Work required
Of the lines below, copy those that hold the word "type".
┌──
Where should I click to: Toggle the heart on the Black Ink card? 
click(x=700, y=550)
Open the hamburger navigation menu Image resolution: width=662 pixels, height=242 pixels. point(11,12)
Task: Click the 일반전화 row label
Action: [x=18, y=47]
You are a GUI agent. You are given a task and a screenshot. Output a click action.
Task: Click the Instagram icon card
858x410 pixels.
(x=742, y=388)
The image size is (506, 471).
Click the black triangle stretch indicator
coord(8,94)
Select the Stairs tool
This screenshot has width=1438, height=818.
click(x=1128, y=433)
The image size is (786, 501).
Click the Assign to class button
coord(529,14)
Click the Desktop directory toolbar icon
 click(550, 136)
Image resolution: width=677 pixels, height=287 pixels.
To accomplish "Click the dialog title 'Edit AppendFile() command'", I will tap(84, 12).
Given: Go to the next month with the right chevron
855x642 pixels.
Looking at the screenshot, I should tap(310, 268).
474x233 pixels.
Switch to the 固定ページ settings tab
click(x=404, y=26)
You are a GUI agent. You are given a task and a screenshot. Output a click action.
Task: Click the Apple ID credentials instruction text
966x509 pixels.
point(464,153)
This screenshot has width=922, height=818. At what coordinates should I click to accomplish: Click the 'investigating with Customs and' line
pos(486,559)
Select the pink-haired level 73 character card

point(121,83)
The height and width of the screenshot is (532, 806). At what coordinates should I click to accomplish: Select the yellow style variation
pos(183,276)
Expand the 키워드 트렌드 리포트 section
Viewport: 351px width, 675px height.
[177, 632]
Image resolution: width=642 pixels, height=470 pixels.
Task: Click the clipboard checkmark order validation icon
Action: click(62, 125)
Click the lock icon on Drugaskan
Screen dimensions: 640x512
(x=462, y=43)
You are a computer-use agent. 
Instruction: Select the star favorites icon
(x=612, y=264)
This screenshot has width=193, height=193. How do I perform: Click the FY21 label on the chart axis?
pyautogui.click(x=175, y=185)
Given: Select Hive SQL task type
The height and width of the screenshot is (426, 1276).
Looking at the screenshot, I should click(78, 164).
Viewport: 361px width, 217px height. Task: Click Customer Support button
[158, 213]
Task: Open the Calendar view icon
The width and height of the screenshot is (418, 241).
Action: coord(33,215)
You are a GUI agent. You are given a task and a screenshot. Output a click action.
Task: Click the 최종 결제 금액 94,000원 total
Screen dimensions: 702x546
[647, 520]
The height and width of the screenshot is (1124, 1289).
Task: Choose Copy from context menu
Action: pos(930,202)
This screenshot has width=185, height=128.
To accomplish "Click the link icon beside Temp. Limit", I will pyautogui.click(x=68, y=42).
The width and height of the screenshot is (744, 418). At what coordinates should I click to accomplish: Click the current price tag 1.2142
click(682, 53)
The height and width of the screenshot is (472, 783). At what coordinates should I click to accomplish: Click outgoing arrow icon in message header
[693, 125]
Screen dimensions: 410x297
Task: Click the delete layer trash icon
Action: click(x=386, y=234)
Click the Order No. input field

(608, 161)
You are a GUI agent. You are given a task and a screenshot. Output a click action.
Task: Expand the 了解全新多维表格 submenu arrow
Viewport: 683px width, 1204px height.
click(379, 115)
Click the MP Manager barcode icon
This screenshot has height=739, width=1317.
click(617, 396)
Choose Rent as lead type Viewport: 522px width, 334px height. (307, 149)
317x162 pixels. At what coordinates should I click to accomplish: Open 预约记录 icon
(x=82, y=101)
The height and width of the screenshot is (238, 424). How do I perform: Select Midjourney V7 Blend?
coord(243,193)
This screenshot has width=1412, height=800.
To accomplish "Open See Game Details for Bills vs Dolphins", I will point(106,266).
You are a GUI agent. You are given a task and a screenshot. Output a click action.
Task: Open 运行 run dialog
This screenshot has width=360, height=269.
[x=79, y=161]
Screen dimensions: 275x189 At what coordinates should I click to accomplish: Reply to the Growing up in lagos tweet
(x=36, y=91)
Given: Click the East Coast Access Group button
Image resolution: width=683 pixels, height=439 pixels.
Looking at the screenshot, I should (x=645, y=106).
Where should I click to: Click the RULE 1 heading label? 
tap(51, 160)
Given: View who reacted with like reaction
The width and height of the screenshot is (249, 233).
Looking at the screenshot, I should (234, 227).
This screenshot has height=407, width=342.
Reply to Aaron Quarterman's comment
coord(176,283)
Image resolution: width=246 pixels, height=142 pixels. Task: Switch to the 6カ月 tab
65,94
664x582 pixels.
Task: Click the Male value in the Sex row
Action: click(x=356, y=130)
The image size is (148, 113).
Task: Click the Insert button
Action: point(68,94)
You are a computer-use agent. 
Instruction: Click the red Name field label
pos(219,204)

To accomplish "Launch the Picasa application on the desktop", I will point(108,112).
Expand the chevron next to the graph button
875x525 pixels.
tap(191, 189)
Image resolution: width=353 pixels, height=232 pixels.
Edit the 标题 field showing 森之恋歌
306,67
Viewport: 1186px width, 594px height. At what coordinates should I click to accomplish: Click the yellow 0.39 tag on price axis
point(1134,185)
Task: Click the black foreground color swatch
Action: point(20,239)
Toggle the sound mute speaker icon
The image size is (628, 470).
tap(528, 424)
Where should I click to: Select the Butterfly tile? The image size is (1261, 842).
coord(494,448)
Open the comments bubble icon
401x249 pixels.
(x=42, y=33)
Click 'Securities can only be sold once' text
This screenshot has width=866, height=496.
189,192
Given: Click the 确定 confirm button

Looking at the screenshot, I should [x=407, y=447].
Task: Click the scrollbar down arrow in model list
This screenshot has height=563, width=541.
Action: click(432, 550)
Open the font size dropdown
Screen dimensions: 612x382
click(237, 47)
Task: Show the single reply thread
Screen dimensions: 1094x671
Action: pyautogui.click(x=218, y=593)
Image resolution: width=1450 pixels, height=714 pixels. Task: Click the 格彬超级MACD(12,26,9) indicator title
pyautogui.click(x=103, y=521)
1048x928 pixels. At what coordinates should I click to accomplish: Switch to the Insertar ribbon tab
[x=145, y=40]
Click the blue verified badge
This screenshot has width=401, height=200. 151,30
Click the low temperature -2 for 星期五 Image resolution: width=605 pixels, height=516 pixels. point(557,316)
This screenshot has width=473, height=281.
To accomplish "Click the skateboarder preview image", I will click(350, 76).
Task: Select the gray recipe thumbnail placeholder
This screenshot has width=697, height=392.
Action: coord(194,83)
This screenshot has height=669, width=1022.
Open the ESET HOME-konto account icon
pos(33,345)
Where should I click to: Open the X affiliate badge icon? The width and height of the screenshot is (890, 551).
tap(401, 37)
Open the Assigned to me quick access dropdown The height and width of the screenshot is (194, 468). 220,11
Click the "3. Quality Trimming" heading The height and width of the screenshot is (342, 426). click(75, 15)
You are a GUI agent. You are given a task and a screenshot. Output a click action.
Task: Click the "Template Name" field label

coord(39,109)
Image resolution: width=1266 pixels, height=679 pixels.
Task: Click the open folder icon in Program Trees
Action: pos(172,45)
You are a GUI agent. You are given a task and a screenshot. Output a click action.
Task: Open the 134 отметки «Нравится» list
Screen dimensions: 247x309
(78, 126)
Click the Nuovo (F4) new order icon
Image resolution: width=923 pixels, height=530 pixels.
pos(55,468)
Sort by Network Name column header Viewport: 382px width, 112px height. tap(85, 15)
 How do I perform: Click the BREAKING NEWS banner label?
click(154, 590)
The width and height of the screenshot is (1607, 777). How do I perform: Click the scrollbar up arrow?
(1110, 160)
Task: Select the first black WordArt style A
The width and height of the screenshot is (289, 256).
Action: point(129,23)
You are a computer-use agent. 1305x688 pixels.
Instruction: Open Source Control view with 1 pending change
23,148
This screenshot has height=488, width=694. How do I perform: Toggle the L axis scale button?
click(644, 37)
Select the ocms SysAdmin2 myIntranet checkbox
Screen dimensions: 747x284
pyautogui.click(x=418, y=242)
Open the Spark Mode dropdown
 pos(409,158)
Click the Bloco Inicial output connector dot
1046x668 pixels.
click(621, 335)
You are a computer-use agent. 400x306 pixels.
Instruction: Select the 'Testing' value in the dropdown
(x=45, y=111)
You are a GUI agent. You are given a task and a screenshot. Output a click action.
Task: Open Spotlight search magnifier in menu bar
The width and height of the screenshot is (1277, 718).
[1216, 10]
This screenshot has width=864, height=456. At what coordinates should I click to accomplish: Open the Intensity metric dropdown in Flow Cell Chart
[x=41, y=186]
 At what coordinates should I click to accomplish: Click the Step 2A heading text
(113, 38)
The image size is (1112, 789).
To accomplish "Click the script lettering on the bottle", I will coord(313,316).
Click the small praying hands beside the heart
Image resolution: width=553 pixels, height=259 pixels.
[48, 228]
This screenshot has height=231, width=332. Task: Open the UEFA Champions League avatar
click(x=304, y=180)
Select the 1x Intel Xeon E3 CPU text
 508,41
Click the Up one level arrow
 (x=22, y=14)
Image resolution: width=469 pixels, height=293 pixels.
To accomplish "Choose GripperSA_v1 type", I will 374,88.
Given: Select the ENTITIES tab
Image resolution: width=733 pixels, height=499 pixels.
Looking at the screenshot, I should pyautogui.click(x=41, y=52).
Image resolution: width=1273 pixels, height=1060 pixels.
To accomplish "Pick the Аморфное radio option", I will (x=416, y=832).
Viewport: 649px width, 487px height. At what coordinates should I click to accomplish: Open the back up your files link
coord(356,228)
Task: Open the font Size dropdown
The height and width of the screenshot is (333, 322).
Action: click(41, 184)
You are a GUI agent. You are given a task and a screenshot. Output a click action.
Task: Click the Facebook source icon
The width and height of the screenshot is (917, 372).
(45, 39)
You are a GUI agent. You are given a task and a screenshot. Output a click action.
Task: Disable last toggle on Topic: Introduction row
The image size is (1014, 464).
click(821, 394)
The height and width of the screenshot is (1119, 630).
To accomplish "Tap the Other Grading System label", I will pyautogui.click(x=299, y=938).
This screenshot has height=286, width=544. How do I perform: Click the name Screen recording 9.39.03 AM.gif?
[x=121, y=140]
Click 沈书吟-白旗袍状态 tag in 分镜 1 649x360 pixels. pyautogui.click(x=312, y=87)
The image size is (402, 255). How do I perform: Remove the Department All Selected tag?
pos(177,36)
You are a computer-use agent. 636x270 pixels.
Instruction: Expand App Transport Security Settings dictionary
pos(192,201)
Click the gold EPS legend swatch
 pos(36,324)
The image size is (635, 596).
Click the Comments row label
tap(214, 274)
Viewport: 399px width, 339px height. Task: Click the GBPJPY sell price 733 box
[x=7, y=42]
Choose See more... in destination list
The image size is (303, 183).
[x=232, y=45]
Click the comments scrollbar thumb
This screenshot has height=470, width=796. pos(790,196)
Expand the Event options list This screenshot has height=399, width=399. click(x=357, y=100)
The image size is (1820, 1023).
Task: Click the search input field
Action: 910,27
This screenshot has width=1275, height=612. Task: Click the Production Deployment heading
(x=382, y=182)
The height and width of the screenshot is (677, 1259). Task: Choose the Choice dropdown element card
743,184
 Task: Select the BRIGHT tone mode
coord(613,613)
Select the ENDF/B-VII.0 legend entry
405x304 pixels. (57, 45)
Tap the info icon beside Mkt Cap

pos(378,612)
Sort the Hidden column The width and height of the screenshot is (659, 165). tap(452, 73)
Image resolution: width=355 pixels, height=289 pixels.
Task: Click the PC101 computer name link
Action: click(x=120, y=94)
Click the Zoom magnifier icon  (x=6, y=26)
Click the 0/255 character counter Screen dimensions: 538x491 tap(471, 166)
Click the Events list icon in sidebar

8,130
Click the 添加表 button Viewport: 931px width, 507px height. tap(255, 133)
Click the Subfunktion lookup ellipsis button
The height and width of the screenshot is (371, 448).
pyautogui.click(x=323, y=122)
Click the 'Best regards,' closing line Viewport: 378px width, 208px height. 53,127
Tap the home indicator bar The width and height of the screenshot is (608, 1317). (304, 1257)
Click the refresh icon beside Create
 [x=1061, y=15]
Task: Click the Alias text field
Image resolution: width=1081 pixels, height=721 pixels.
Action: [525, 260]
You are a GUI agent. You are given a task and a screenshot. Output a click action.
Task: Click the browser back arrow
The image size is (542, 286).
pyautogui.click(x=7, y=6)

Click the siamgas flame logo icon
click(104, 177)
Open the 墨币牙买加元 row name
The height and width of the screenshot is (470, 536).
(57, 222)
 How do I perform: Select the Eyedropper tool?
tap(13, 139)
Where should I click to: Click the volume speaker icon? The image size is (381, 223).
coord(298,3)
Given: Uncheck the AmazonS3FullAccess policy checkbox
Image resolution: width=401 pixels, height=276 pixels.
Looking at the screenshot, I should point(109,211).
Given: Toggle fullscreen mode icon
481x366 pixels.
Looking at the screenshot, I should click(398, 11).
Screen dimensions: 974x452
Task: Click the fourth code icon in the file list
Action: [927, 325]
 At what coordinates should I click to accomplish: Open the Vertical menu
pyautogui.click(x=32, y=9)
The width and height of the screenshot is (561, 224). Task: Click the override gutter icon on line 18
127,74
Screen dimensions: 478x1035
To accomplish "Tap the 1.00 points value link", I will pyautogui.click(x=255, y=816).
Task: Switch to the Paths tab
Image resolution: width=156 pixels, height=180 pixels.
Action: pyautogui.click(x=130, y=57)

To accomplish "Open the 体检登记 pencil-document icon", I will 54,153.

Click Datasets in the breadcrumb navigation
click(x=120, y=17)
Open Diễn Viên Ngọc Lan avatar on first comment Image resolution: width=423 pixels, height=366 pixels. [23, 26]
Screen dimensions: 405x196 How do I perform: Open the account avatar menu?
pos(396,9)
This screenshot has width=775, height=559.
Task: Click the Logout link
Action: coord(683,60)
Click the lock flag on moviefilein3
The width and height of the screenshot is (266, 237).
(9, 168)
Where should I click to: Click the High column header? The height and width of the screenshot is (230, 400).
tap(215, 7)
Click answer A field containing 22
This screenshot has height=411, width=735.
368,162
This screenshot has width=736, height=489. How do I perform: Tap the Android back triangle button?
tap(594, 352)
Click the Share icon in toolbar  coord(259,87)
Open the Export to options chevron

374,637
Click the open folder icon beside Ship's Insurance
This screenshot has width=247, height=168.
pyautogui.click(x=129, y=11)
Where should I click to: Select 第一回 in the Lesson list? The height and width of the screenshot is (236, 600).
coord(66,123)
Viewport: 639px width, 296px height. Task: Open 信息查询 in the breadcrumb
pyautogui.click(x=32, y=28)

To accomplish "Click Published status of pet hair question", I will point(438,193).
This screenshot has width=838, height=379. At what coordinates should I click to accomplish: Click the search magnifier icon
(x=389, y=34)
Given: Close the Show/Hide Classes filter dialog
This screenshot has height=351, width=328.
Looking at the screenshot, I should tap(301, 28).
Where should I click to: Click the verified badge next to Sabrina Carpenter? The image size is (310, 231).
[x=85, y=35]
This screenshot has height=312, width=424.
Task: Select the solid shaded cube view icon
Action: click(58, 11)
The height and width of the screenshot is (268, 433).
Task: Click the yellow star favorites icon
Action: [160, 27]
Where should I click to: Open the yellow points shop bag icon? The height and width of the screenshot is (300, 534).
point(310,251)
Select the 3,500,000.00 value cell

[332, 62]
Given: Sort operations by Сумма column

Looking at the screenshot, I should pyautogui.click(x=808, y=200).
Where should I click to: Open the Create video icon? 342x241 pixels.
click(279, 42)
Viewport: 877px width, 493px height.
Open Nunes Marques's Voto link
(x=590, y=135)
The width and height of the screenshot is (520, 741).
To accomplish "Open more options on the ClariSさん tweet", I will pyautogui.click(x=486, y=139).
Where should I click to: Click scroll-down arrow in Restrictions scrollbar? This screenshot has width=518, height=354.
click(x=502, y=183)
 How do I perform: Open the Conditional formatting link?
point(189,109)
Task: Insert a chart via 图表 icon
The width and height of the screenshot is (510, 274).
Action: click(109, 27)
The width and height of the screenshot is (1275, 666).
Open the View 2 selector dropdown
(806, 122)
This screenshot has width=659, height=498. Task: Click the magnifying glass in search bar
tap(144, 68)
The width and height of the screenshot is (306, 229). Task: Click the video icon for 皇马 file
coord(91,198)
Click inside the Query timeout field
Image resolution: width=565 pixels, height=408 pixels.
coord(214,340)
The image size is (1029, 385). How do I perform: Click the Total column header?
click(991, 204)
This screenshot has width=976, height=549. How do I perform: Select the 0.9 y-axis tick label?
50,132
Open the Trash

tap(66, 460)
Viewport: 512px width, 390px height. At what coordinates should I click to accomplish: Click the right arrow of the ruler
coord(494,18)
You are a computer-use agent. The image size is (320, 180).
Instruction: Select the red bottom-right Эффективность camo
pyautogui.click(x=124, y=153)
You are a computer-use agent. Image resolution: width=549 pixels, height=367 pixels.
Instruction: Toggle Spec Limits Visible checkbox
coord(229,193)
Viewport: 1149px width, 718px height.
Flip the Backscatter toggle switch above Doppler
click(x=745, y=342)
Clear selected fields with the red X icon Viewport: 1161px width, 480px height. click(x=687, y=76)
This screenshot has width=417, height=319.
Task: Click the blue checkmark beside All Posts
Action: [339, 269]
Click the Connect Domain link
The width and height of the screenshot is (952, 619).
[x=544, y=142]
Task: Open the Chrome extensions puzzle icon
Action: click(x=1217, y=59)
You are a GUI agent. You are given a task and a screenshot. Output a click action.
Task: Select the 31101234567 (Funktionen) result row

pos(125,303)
└──
Finished exercise
Given: Select Hive SQL task type
Choose Rent as lead type Viewport: 522px width, 334px height. (307, 149)
To accomplish "Choose GripperSA_v1 type", I will 374,88.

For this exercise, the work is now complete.